Center-Based Child Care Rate Increase

  • Description
  • Funding History
  • Proposals

Increases in the rates the state pays to early education centers for each child in subsidized care can help facilitate improvements in salary, benefits, and working conditions for early education teachers. Having adequate rates for subsidized care providers is a significant challenge facing efforts to improve early education in the Commonwealth. Salaries for early education and care teachers in Massachusetts averaged just $26,000 in 2016. This is only 35 percent of average salaries paid to teachers in the public K-12 school system.

In FY 2018, the Governor, House, as well as the Senate proposed dedicated funding for salary increases and professional development for early educators through a new line item Center-Based Child Care Rate Increase.

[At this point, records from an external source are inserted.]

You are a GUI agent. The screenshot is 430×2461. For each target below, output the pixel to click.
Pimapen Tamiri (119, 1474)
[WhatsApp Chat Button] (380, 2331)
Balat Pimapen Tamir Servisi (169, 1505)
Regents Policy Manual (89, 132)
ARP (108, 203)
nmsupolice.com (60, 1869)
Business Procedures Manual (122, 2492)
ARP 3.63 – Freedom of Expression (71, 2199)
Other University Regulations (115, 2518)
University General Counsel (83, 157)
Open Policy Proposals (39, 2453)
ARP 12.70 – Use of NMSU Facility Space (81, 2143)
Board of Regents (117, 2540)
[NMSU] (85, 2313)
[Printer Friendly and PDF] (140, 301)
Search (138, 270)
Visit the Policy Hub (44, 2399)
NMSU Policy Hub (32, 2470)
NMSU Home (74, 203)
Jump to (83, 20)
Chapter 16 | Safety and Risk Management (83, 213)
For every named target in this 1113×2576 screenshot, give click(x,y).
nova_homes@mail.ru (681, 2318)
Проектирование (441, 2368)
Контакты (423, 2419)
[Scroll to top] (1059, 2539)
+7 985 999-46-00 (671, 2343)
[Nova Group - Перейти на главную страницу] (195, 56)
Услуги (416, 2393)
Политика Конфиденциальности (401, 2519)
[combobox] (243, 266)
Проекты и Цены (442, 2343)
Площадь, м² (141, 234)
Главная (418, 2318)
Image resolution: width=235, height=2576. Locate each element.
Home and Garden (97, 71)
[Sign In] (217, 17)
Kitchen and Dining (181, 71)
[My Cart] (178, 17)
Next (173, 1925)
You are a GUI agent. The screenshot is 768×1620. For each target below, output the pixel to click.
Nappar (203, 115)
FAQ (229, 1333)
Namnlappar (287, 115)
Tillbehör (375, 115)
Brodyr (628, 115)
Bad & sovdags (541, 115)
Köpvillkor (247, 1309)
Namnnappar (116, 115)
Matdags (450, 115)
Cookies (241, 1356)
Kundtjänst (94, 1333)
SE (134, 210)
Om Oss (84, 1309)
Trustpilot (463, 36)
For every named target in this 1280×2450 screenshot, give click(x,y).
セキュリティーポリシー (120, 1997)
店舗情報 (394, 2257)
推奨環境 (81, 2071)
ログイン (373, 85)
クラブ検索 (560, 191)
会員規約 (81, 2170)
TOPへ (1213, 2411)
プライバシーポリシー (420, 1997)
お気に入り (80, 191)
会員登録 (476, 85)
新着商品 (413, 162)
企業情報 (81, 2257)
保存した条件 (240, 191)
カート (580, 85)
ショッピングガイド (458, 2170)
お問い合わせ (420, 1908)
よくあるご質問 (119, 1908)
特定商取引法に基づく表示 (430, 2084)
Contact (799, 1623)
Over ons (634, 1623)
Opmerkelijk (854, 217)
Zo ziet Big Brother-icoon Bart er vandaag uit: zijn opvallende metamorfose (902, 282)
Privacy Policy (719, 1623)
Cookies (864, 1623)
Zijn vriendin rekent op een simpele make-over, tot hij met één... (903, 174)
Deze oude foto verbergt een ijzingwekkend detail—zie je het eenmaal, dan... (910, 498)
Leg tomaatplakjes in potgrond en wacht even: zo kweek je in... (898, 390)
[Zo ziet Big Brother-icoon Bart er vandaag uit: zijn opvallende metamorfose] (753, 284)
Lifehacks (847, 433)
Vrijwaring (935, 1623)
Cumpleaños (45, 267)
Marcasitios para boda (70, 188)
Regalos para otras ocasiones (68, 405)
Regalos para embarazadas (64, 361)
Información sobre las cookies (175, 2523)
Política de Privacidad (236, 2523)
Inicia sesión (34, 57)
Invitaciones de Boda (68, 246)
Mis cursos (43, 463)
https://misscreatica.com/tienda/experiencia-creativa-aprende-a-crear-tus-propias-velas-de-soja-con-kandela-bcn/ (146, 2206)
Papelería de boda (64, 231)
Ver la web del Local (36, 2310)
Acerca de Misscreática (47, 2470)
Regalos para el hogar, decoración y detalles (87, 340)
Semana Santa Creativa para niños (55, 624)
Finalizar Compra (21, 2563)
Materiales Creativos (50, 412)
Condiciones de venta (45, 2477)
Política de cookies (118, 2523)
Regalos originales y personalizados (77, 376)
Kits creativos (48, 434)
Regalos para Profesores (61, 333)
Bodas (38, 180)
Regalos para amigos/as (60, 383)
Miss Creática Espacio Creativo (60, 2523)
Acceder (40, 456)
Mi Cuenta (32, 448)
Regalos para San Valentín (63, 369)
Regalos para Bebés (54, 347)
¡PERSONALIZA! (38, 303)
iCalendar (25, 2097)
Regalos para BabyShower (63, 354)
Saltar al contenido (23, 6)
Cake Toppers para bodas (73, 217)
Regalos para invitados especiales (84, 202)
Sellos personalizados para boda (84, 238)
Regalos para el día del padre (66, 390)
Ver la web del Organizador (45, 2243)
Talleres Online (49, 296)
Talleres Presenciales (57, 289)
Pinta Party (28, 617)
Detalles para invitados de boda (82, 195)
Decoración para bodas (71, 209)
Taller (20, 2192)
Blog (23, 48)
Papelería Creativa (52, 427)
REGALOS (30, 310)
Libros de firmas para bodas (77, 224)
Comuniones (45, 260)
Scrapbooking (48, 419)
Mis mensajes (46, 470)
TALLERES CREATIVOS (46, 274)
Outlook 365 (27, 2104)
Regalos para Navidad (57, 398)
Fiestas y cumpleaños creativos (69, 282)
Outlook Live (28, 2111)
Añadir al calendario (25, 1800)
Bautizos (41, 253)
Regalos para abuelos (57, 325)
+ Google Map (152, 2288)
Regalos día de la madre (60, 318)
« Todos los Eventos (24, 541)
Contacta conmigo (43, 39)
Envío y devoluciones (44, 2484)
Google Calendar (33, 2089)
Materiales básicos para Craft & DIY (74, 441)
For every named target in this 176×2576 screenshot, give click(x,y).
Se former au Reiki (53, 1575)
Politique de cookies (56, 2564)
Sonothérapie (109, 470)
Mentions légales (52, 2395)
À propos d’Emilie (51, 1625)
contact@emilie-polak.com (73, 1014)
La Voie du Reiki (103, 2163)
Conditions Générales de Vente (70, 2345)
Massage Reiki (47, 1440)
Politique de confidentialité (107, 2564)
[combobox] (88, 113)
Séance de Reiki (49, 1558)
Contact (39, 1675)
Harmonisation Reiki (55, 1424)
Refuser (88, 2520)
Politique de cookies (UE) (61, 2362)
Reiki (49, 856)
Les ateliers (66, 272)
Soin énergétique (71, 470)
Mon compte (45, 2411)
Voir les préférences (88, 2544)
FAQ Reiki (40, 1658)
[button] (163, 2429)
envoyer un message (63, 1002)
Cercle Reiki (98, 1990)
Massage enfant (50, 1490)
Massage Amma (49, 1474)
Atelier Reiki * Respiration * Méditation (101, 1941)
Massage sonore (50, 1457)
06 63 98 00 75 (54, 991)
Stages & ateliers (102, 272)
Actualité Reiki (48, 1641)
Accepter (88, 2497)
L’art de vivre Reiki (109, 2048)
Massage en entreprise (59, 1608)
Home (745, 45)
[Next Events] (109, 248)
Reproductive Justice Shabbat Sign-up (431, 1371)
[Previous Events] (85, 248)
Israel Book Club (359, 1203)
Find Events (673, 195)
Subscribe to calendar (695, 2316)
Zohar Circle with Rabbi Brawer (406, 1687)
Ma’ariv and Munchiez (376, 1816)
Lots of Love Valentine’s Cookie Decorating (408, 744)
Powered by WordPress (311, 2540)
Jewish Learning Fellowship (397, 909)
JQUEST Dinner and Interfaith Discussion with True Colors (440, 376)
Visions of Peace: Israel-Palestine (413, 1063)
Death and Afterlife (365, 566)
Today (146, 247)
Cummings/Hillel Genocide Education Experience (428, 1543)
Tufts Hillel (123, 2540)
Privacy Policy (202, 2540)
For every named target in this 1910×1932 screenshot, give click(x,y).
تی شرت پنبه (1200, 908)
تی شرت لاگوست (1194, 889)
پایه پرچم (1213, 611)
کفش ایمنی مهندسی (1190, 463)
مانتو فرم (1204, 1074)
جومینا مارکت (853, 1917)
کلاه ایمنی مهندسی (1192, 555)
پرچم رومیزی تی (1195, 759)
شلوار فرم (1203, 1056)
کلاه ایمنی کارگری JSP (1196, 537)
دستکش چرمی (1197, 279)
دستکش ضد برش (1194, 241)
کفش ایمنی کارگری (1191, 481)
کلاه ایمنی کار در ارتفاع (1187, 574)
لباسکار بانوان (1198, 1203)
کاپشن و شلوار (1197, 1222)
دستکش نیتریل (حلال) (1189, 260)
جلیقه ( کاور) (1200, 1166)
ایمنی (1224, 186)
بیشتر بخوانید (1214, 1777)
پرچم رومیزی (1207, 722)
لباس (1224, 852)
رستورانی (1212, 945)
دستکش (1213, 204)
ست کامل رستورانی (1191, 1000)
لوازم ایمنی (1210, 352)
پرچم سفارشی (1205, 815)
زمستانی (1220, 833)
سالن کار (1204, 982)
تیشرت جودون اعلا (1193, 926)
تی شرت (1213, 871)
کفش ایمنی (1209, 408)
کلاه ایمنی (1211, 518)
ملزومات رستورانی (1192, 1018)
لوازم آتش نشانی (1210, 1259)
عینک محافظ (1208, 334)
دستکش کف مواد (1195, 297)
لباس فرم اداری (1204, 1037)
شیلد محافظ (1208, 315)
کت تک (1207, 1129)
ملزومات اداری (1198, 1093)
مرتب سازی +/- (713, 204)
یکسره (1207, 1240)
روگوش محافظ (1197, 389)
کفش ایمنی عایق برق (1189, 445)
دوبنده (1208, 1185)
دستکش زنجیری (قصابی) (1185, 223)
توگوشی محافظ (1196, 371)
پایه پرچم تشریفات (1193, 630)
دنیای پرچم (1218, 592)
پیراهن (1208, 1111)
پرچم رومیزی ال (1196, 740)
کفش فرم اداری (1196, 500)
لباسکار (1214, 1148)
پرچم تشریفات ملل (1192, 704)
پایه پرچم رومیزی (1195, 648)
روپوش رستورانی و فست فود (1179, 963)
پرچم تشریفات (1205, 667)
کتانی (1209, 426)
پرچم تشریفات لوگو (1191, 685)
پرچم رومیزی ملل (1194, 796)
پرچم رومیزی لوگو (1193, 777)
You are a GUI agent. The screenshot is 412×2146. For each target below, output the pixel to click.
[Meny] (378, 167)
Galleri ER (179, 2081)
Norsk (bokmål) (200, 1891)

There was a similar line-item, Early Education and Care Provider Rate Increase, for the same purpose in FY 2017.

Salary and benefit increases along with professional development are key mechanisms to improve the quality of services available for young children. When rates paid by the state to child care centers are too low relative to their costs, early educators are unable to attain salaries and benefits in line with their training and state standards for delivering quality early care. This contributes to problems retaining qualified early education teachers and strain on centers offering services, particularly for low-income kids. This presents a major challenge limiting the Commonwealth’s ability to provide high-quality early education and care for more of our children.